**Text shown**.
┌────────

Friday, January 7, 2011

I love/hate being American


Through the looking glass, originally uploaded by scrollwork.
Or how the famous homeless guy and the mannerless fanatics kept changing my mind

There ought to be a wall to walk through for those of us wearing two identities, neither of which fits well at all times. It's become a way of life for naturalized citizens like me to step nimbly from one side to the other as we choose our cultural and political allegiance. More than our culinary preferences, our accents, the frequency of our visits to the homeland, or any aspect of our appearance, the choices we make in these two areas move us along a spectrum of acculturation: Am I feeling more Filipino or more American today?

I remember the exact moment I realized I'd crossed over politically: I heard myself referring to American troops fighting in the Gulf as “our” men and women. I wasn't just parroting how the media called them. These were now indeed "my" people, in that sense, and my country for which they were putting their lives at risk. It took me six years from when the Boeing 747 landed at the San Francisco airport to reach this point. I wasn't sworn in as an American until the following year.

But that’s how it should be, because a ceremony doesn't make you anything. It declares after the fact, publicly and in a way that satisfies lawyers and record keepers, the shift that’s already happened. This applies to the ceremonies that couple or uncouple you, rubberstamp you as educated, accept you into a cult (!), club, church, or sisterhood, and send your vacated shell on the last leg of your eternal journey. By the time the formalities are performed, you are already bonded, torn apart, schooled, initiated or, well, kaput.

└────────

**Requests**.
**1)** Return the records starting with the line that contains "Viewport: 285px width, 175px" and going on through the line that contains "point(371,402)", both included, leaving the pictures out.
**2)** Resume the essay on being a naturalized American, picking up right after its final sentence.
The records that come next bear no relation to the essay.

**Records provided**.
┌────────

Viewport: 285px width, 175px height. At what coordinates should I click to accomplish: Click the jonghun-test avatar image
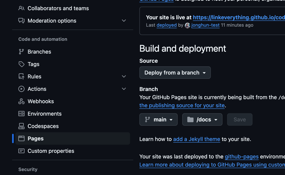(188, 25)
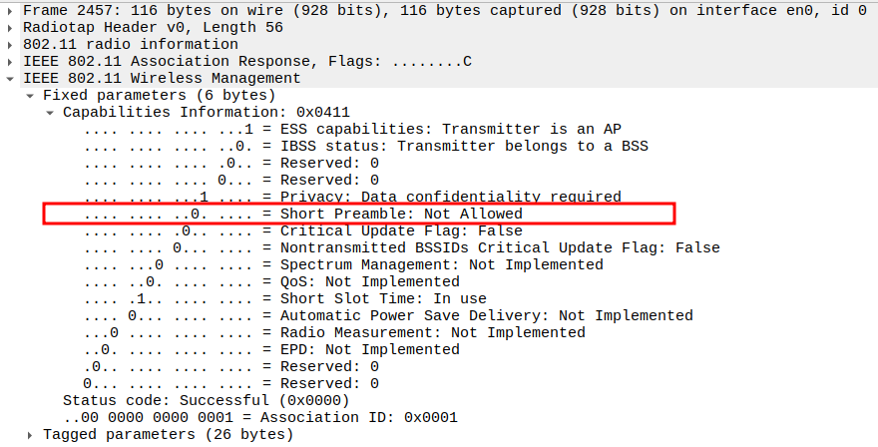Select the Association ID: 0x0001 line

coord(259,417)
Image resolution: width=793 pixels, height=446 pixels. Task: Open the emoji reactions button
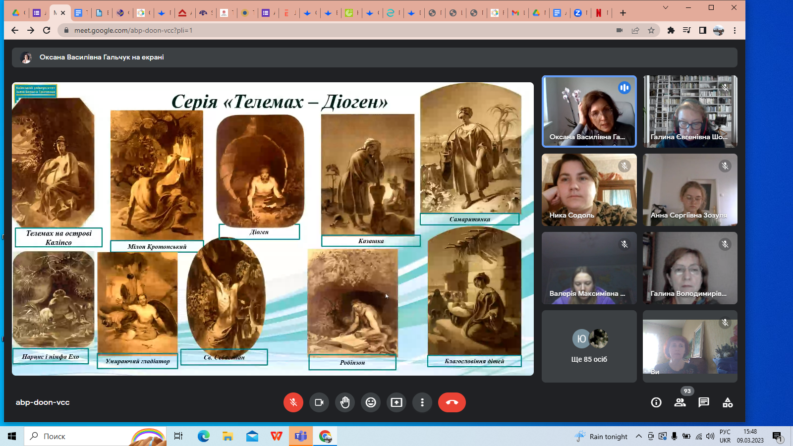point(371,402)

└────────
┌────────

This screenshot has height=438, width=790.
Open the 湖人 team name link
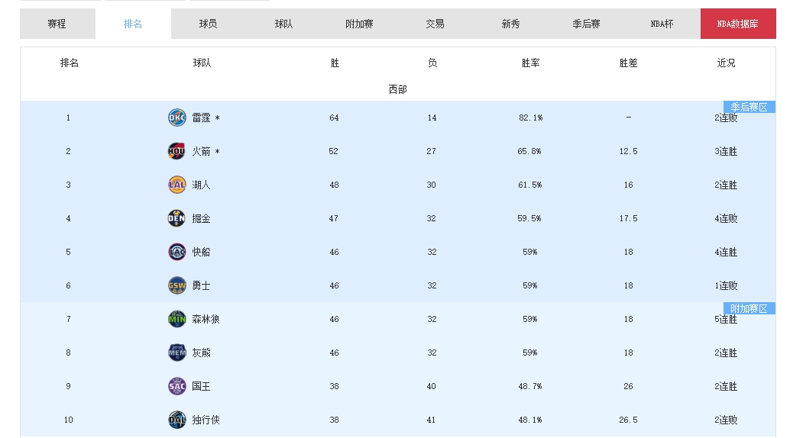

└────────
┌────────

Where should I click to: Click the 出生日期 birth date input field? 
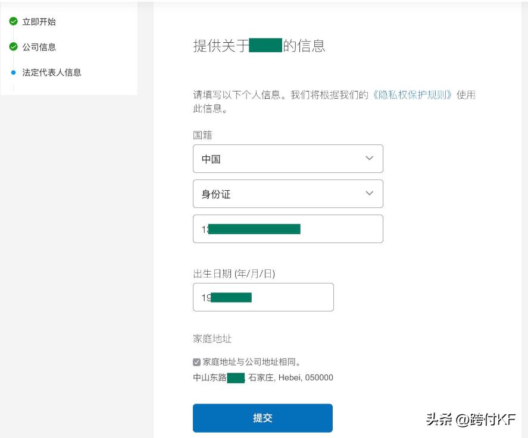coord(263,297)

└────────

**In response**.
**1)**
Viewport: 285px width, 175px height. At what coordinates should I click to accomplish: Click the jonghun-test avatar image
(188, 25)
Select the Association ID: 0x0001 line

coord(259,417)
Image resolution: width=793 pixels, height=446 pixels. Task: Open the emoji reactions button
point(371,402)

**2)**
Of course, as any naturalized citizen will tell you, what your passport states as your nationality doesn’t shoehorn you into a trussed up box marked, “Do not open.” Pandora’s curious fingers often pry the lid off, and there are endless things to marvel at, things that make you roll your eyes and question if there ever will be enough years, enough experiences, to tip the scales toward your true, preferred identity.

Am I proud to be an American today? Watch:

The Phelps family featured in the video seems to have one discernible mission: Be loudly obnoxious. At military funerals. With signs proclaiming, “Thank God for dead soldiers” and anti-gay sentiments.

Coming as I do from a military family that has buried three of its members, I was infuriated. I was enraged. More to the point, I was incensed by the gaping loophole in the Constitution that has time and again been exploited as the apron to hide behind: freedom of speech.

In a just world, there is a trade that must be made to earn each privilege. Does that world exist only in fairytales? In the pre-Disney version of Hans Christian Andersen’s “The Little Mermaid,” Ariel allows Ursula to cut off her tongue in exchange for legs to walk among humans. Something for something. How else would you value a privilege?

The Phelps have done nothing to earn the privilege of freedom of speech. They kick the flag along the ground as part of their putrid choreography. Yet, the argument goes that no one can (legally) cut off their tongues.

Cue the roll of eyeballs. Only in America. Transplant this van of blasphemous hicks to the Philippines and they’d be cussed at, at the very least, and lynched, at worst. Bastos. Gago. Ulol. Have at ‘em.

Fortunately, for every rotten thing about America, there is, if you care to look, something redeeming. Like this:

We love redemption stories like this guy’s.

Astoundingly talented but dragged down by his addictions, Ted Williams was reduced to holding up a cardboard sign along an Ohio freeway. It said, “I have a god-given gift of voice. I am an ex-radio announcer who has fallen on hard times. Please! Any help would be appreciated…”

His 90-year-old mother says now that she was shamed by it. Ted seems forgiving that she was skeptical of his dreams. He says he prayed she’d live long enough to see him rebound.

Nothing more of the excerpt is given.